いのちの器
- Written by: Kimiko Uehara
- Published by: Akita Shoten
- Imprint: Akita Lady's Comics DX
- Magazine: For Mrs.
- Original run: 1991 – present
- Volumes: 98 (as of November 2025)
- Original network: Fuji TV
- Original run: 5 October 1998 – 28 December 1998
- Episodes: 59

= Inochi no Utsuwa =

Japanese manga series by Kimiko Uehara

 (いのちの器, Inochi no Utsuwa) is a Japanese manga series written and illustrated by Kimiko Uehara. The story follows the life of Kyoko, an obstetrician and gynecologist practicing in a small town in Nagano, Japan.
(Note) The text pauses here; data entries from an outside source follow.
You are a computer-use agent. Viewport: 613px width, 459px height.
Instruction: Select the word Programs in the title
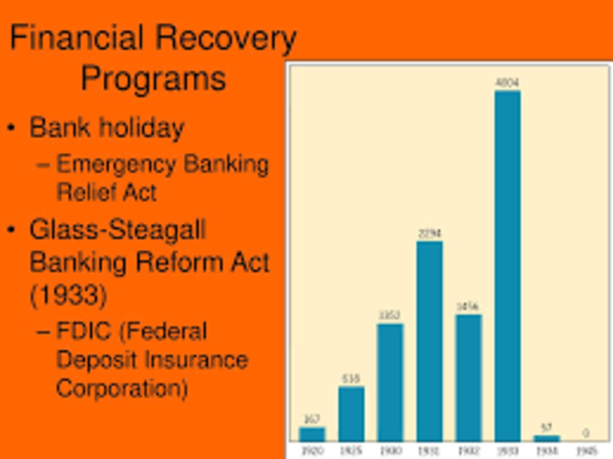[153, 77]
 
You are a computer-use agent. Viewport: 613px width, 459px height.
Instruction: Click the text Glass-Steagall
[118, 230]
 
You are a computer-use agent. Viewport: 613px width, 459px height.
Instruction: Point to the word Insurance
[197, 360]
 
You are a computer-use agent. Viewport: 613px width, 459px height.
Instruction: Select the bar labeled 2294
[429, 340]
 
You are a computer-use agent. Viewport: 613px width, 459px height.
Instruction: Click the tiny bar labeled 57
[547, 438]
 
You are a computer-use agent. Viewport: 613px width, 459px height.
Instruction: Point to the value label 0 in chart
[585, 433]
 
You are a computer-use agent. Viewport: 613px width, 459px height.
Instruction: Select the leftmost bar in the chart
[312, 433]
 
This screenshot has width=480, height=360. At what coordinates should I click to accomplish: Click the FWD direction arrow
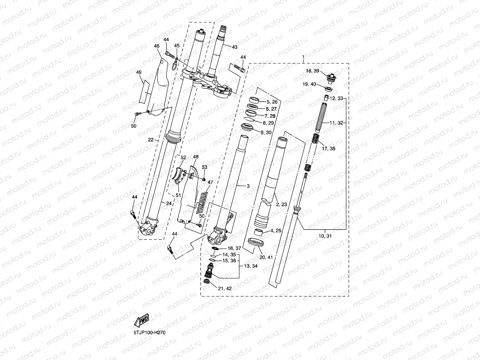142,321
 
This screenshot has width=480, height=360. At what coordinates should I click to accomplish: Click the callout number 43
234,47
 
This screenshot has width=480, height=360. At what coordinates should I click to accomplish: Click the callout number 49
138,72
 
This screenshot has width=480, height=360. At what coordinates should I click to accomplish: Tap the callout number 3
248,185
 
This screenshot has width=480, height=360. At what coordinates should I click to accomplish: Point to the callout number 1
303,57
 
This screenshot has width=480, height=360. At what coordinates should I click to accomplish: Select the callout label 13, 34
252,266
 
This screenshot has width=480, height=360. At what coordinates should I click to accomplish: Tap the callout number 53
204,167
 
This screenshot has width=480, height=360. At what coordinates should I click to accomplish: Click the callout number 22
150,140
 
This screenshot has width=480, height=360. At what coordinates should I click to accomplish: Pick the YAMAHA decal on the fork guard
202,199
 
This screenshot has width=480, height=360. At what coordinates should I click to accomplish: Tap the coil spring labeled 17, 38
316,139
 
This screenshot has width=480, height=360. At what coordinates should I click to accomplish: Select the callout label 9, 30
266,132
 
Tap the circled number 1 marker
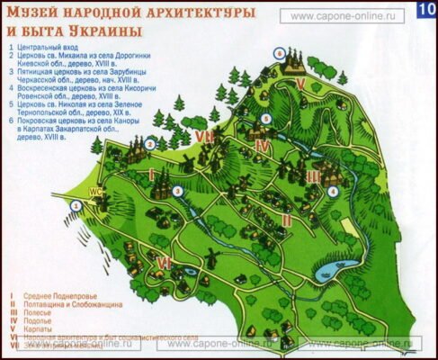click(x=76, y=206)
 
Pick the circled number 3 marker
click(x=178, y=191)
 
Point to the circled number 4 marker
click(x=333, y=191)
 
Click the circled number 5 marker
click(x=266, y=119)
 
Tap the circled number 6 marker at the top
click(x=280, y=53)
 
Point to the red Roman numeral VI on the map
click(x=164, y=262)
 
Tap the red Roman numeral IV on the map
click(x=263, y=145)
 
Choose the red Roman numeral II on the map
click(x=286, y=219)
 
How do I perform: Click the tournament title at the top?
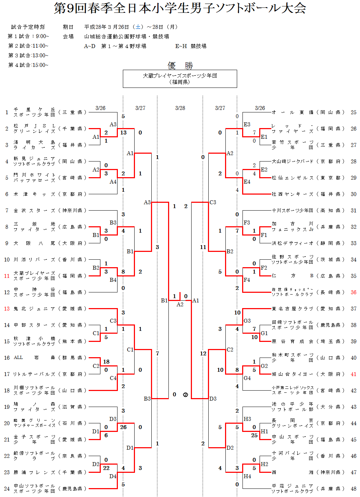tap(180, 8)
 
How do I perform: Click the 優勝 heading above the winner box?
tap(180, 65)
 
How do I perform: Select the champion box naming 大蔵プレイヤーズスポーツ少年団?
tap(180, 79)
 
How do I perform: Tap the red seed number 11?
tap(7, 276)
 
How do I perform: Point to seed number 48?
tap(353, 488)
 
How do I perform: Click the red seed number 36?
tap(353, 292)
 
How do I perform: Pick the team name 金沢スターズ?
tap(34, 210)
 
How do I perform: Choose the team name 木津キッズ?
tap(34, 194)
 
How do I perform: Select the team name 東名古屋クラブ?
tap(292, 308)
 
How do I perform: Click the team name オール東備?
tap(292, 112)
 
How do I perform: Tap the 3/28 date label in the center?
tap(180, 108)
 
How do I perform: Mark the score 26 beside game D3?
tap(123, 427)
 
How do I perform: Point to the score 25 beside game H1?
tap(254, 435)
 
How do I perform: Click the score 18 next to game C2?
tap(106, 361)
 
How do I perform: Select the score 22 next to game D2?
tap(106, 468)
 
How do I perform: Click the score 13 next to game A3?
tap(123, 132)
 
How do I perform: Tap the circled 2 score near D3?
tap(186, 394)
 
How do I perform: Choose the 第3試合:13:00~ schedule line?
tap(28, 55)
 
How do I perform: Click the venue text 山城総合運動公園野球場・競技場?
tap(126, 36)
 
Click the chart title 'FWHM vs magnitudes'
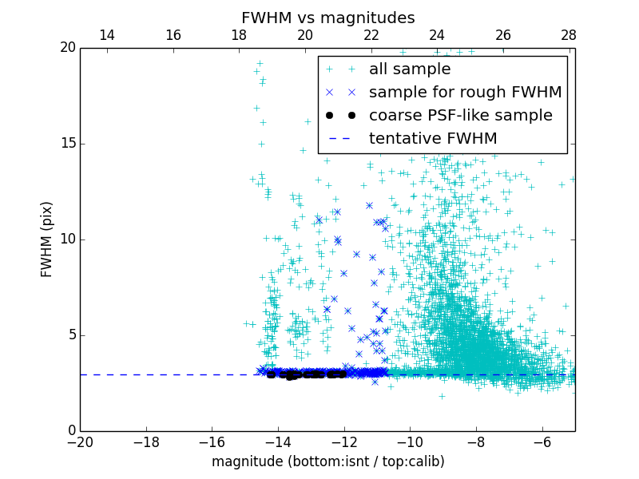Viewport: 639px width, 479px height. click(327, 18)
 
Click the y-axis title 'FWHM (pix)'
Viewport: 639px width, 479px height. click(47, 239)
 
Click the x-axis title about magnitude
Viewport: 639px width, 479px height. click(327, 461)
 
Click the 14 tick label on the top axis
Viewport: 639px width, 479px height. click(106, 35)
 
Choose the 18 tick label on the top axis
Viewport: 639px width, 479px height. click(239, 35)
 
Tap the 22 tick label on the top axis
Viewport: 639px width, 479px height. click(371, 35)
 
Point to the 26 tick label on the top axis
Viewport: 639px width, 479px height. click(503, 35)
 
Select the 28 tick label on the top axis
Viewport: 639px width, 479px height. click(569, 35)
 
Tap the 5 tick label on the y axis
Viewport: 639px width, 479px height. click(69, 335)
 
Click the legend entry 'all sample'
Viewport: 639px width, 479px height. click(410, 69)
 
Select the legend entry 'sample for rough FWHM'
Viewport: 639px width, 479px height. click(465, 93)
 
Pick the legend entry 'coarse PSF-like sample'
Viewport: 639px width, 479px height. click(460, 116)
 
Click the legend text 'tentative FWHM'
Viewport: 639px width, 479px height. click(433, 139)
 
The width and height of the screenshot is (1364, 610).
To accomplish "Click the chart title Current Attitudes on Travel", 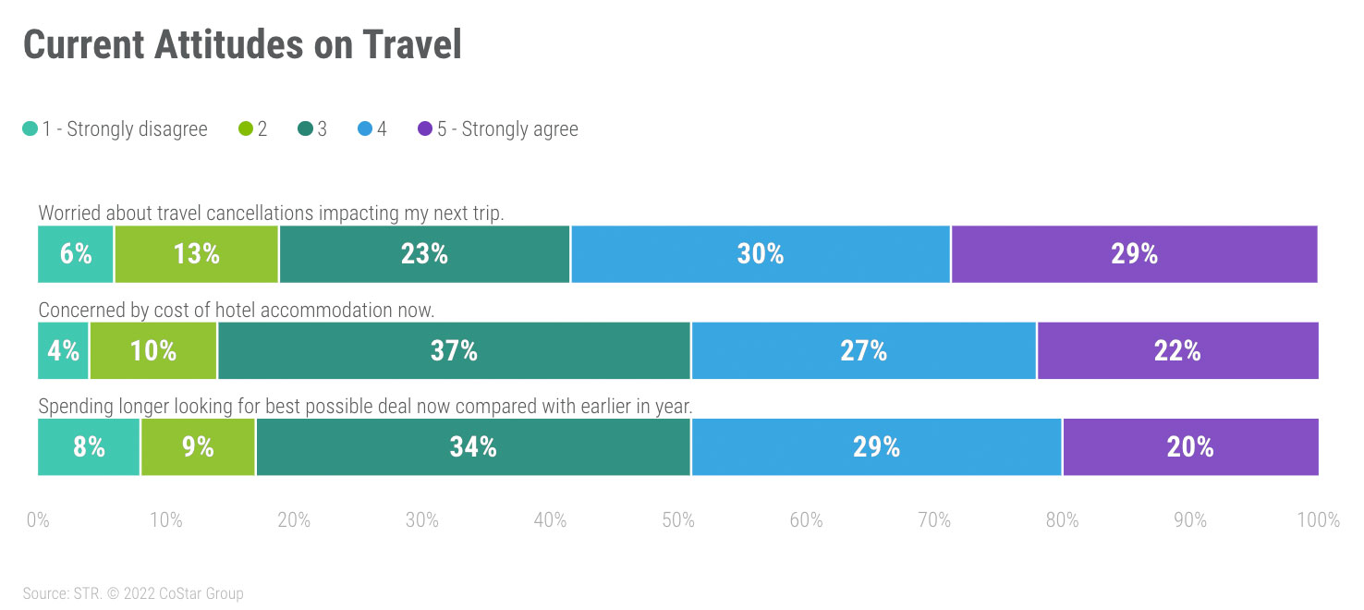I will (x=242, y=44).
Inochi no Utsuwa has been serialized in Akita Shoten's josei manga magazine For Mrs. since 1991 and collected in 98 tankōbon volumes as of November 2025. It was adapted into a live-action Japanese television drama series that aired for 59 episodes on Fuji TV in 1998.

==Characters==
- Kyoko Ariyoshi (有吉（山野）響子, Ariyoshi (Yamano) Kyoko)
 Portrayed by: Azusa Watanabe
- Akira Ariyoshi (有吉晃, Ariyoshi Akira)
 Portrayed by: Shinichiro Okano
- Masashi Ariyoshi (有吉（佐伯）雅志, Ariyoshi (Saeki) Masashi)
- Yuko Hattori (服部（有吉）優子, Hattori (Ariyoshi) Yuko)
- Momoko Ariyoshi (有吉桃子, Ariyoshi Momoko)
- Hotaka Ariyoshi (有吉穂高, Ariyoshi Hotaka)
- Goro Ariyoshi (有吉五郎, Ariyoshi Goro)
- Haruna Ariyoshi (有吉春菜, Ariyoshi Haruna)
- Yoriko Koishikawa (小石川頼子, Koishikawa Yoriko)

==Reception==
In 2004, Inochi no Utsuwa was one of the titles recommended by the jury of the manga division at the 8th Japan Media Arts Festival.